Collected data
*** Begin section ***

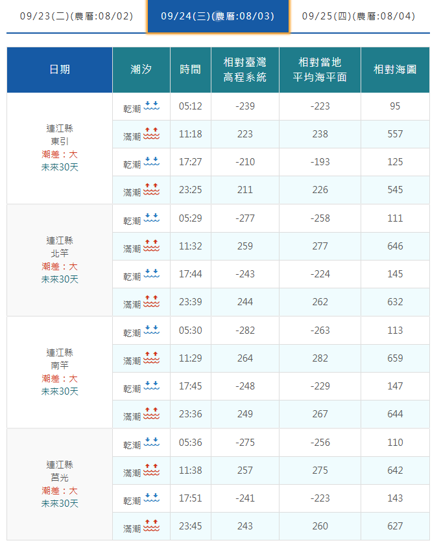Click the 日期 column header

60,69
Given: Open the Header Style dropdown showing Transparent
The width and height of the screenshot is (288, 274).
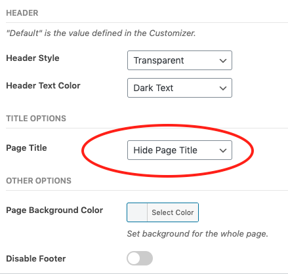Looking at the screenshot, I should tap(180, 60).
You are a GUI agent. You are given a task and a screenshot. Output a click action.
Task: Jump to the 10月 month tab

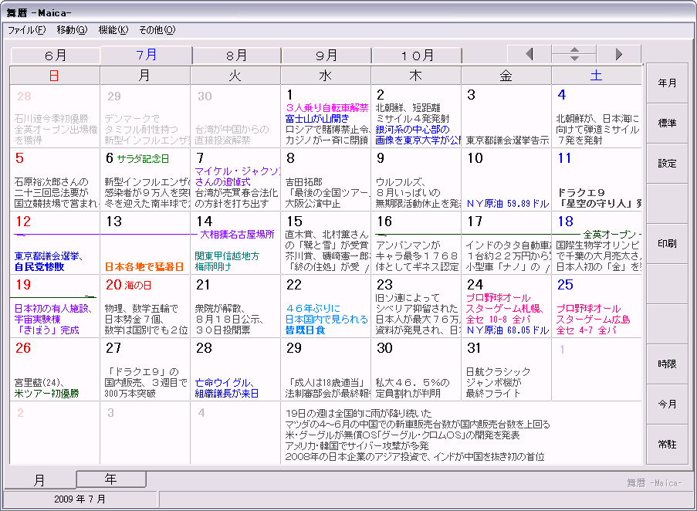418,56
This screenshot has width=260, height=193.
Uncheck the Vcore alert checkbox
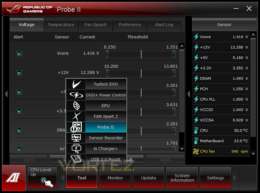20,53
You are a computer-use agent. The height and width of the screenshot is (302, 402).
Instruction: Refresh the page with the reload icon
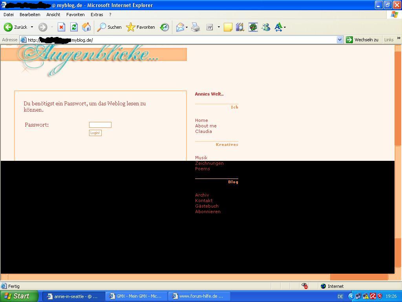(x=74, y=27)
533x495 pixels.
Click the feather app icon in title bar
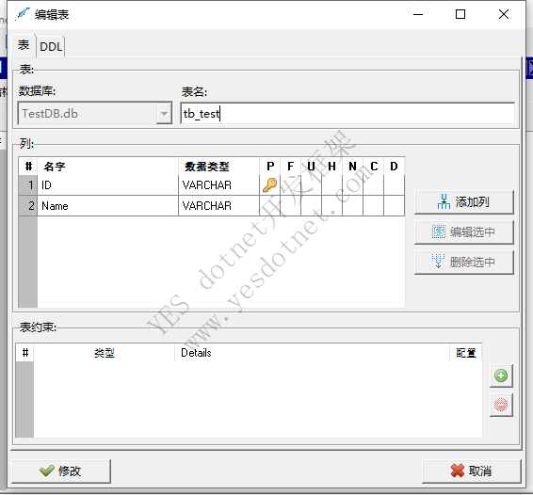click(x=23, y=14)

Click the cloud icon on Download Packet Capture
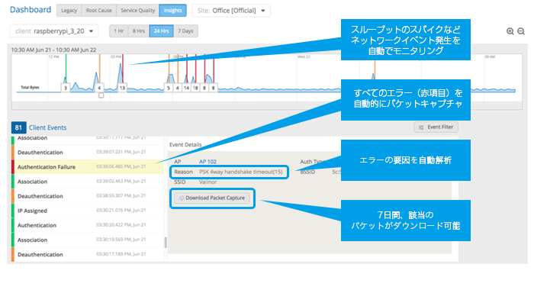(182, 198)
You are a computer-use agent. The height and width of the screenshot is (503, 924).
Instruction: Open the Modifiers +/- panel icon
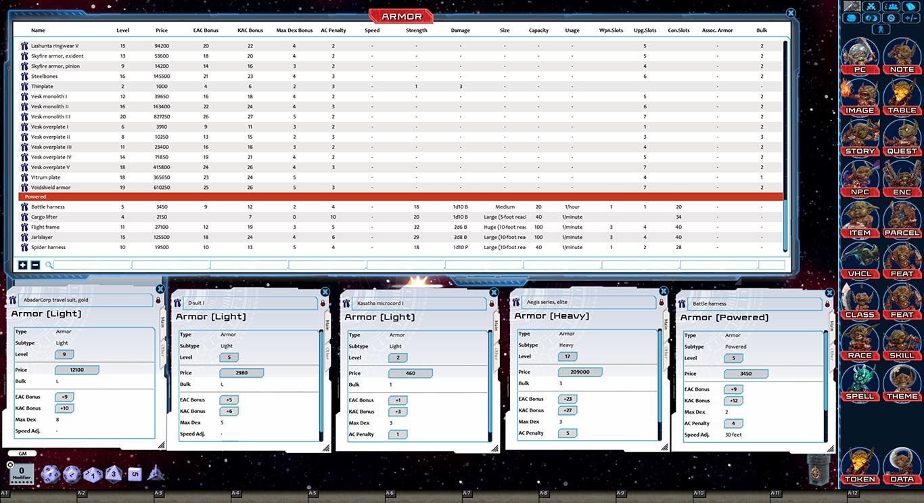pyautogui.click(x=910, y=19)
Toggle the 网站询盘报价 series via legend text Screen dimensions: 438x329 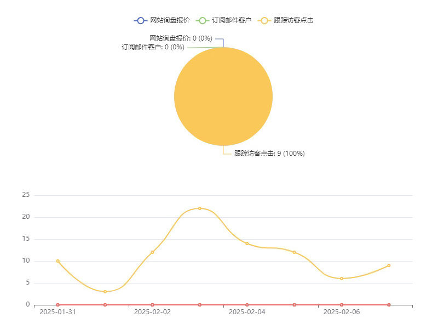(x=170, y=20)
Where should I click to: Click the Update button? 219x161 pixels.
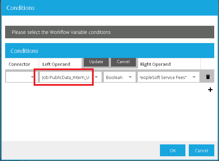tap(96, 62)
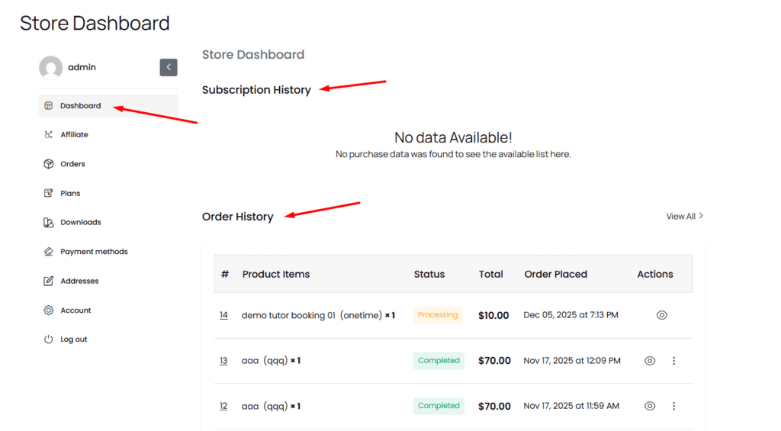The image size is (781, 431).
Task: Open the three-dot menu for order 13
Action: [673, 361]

*** End section ***

Prompt>
Check each line of the data above for the word "agent" and say how many lines have it. Give the number alone.

Task answer>
3